Wall Street Journal pushing discredited story


Wall Street Journal pushing discredited story

The Wall Street Journal reported that the IL-76 cargo plane detained on December 11 along with a Ukrainian and Belarusian crew at Bangkok's Don Muang Airport en route from North Korea was destined for Tehran with a consignment of North Korean weapons. However, WMR has learned from informed Asian intelligence sources that Tehran was not the final destination for the North Korean weapons. The weapons were destined for Sri Lanka and Ukraine.

Iran's chief nuclear negotiator Saeed Jalili has denied any Iranian link to the weapons seized in Bangkok. The denial comes at the same time that Iranian President Mahmoud Ahmadiejad has condemned as a forgery a two-page Farsi document pointing to alleged Iranian development of nuclear weapons. The Bangkok incident and the forged Iranian document suggests that the disinformation campaign against Iran is reachng levels to that waged against Iraq and Saddam Hussein in the months before the U.S.-led attack on that nation.

The cargo plane used to transport the weapons from North Korea was chartered by an intricate web of CIA front and pass-through companies registered in New Zealand, Hong Kong, Vanuatu, Georgia, British Virgin Islands, and Sharjah. The Air West Georgia plane is owned by Overseas Cargo FZE of Sharjah and was leased to SP Trading of Auckland, New Zealand. The IL-76 was previously owned by a Kazakhstan-based company linked to international weapons smuggler Viktor Bout, now imprisoned in Bangkok while the United States appeals a Thai court decision not to extradite him to the United States. Bout has flown charter missions for the Taliban, Al Qaeda, the United Nations, the CIA, and the U.S. Department of Defense. Bout apparently knows enough about U.S. intelligence operations, including 9/11-related information, for him to be a threat to the CIA.

The operation to smuggle weapons from North Korea was a CIA sting operation, conducted with the assistance of Mossad assets in Azerbaijan, where the IL-76 stopped en route to North Korea from Ukraine, and Georgian and Ukrainian intelligence. The North Koreans responded favorably to the request from Sri Lanka for arms because the two countries have been close allies in the Non-Aligned Movement. There is also a possibility, according to our sources, that the IL-76 picked up weapons in Azerbaijan while en route to Sri Lanka, Bangkok, and North Korea.

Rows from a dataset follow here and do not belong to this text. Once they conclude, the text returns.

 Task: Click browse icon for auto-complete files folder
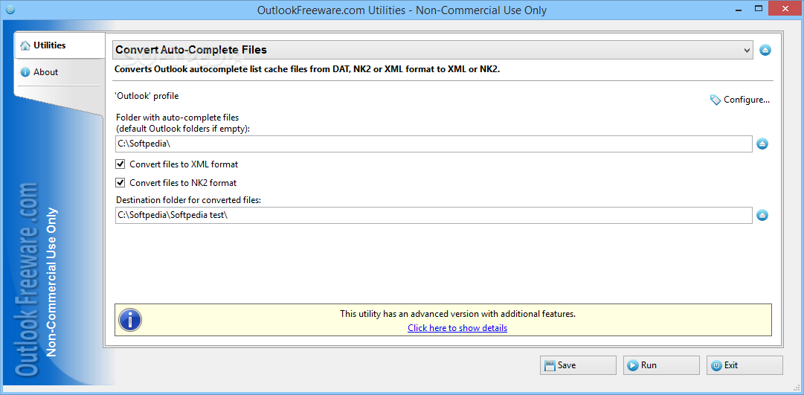[x=762, y=144]
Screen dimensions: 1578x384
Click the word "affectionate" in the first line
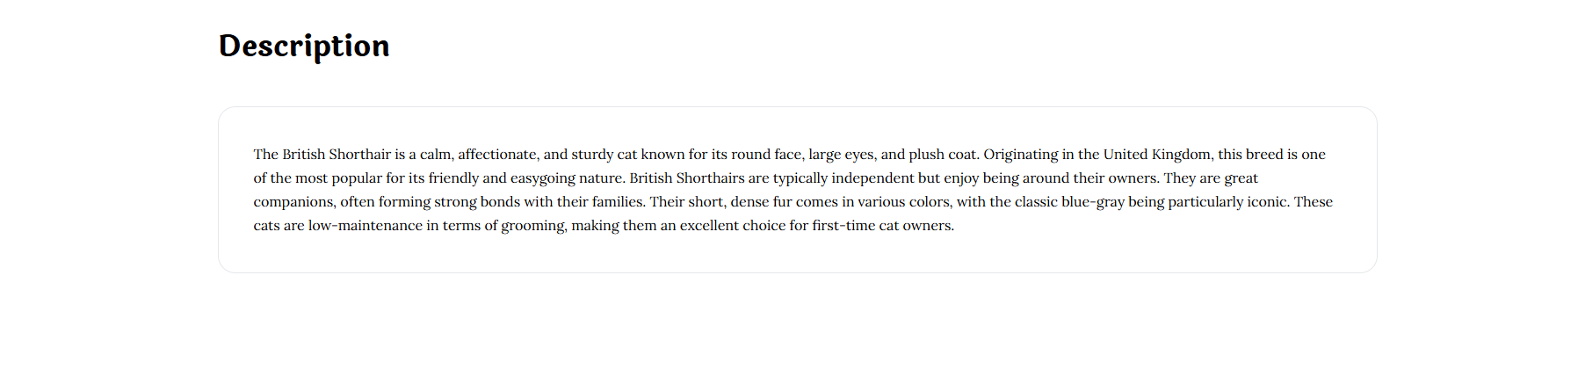497,155
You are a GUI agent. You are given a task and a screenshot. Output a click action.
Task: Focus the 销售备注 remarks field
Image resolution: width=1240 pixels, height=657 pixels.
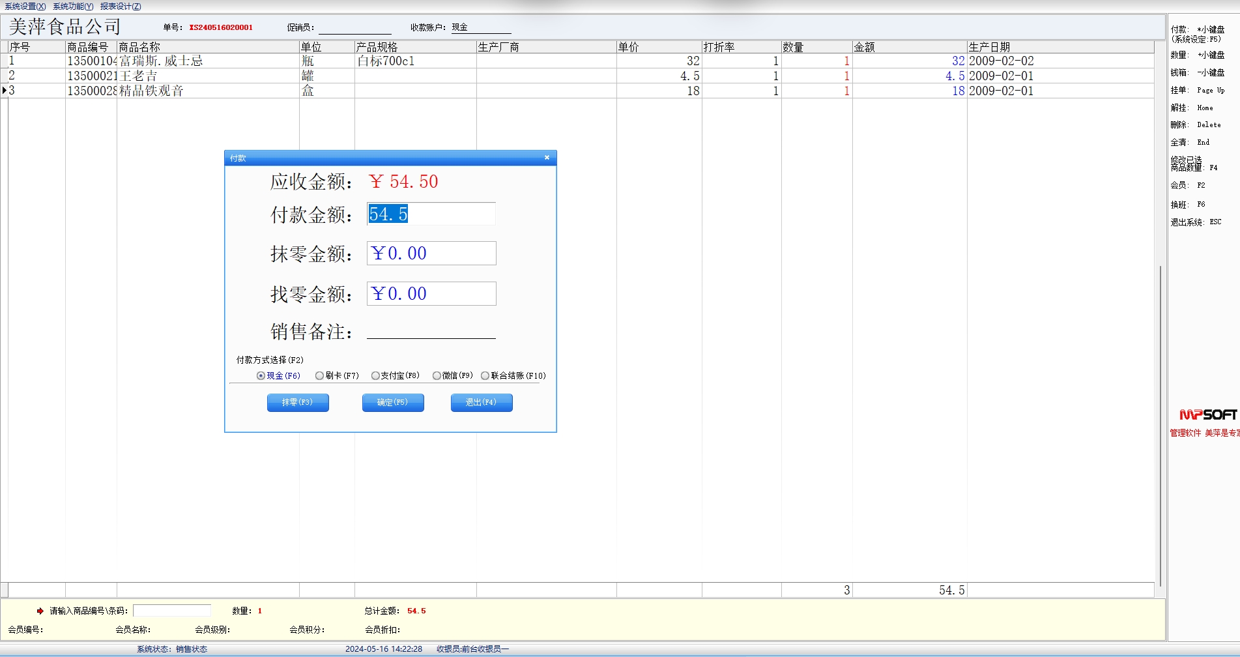click(x=431, y=331)
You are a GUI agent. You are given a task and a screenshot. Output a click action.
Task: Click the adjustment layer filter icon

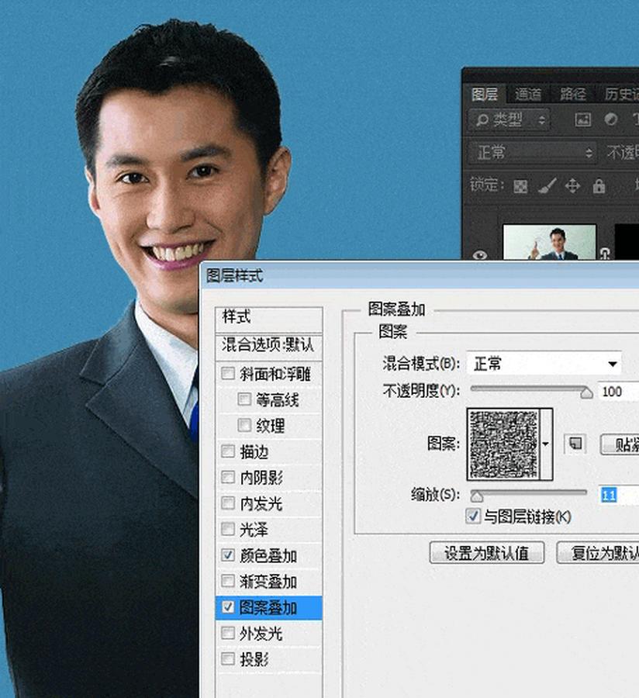click(611, 119)
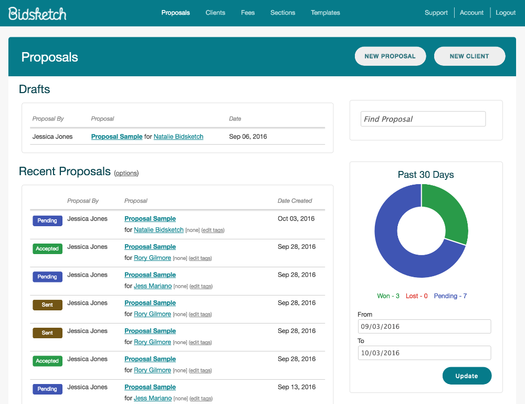Add a new client
The image size is (525, 404).
[x=469, y=56]

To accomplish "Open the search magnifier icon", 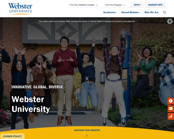I will 164,12.
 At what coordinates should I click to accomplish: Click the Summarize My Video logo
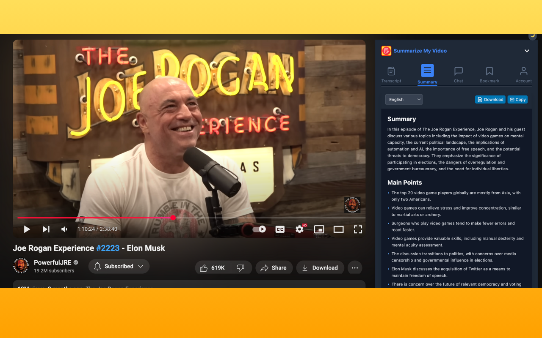(386, 51)
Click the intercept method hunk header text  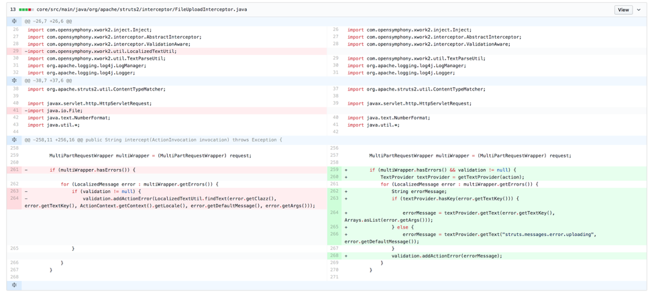pyautogui.click(x=153, y=140)
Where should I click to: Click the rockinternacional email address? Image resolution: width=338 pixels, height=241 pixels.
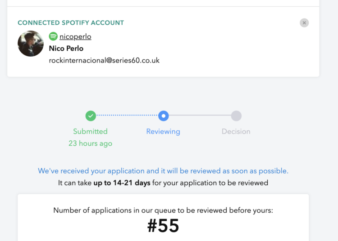pos(104,60)
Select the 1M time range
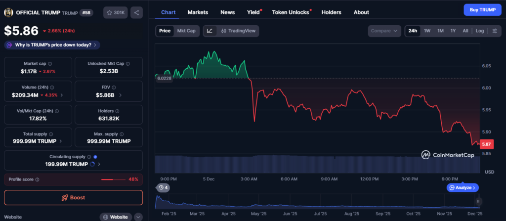The height and width of the screenshot is (221, 506). coord(440,31)
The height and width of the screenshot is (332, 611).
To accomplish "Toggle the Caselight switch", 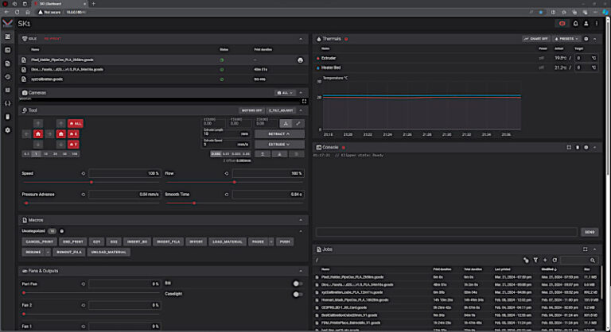I will pyautogui.click(x=298, y=294).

One of the organizations that served as a "source" for the Wall Street Journal's disinformation about Iran being the final destination for the North Korean weapons, TransArms of Chicago, is, according to our sources in China and Japan, linked to White House Chief of Staff Rahm Emanuel. The only other time TransArms, a non-governmental organization, has surfaced in the main stream media in the recent past has concerned its reports about the smuggling of weapons to Hamas in Gaza.

Chinese intelligence sources report that the "sting" operation conducted against North Korea and Iran appears to have been part of a plan by the CIA to resurrect the pro-U.S. "GUAM" alliance of Georgia, Ukraine, Azerbaijan, and Moldova. All four countries are now led by governments put into office by elements associated with George Soros and his Open Society Institute/Foundation.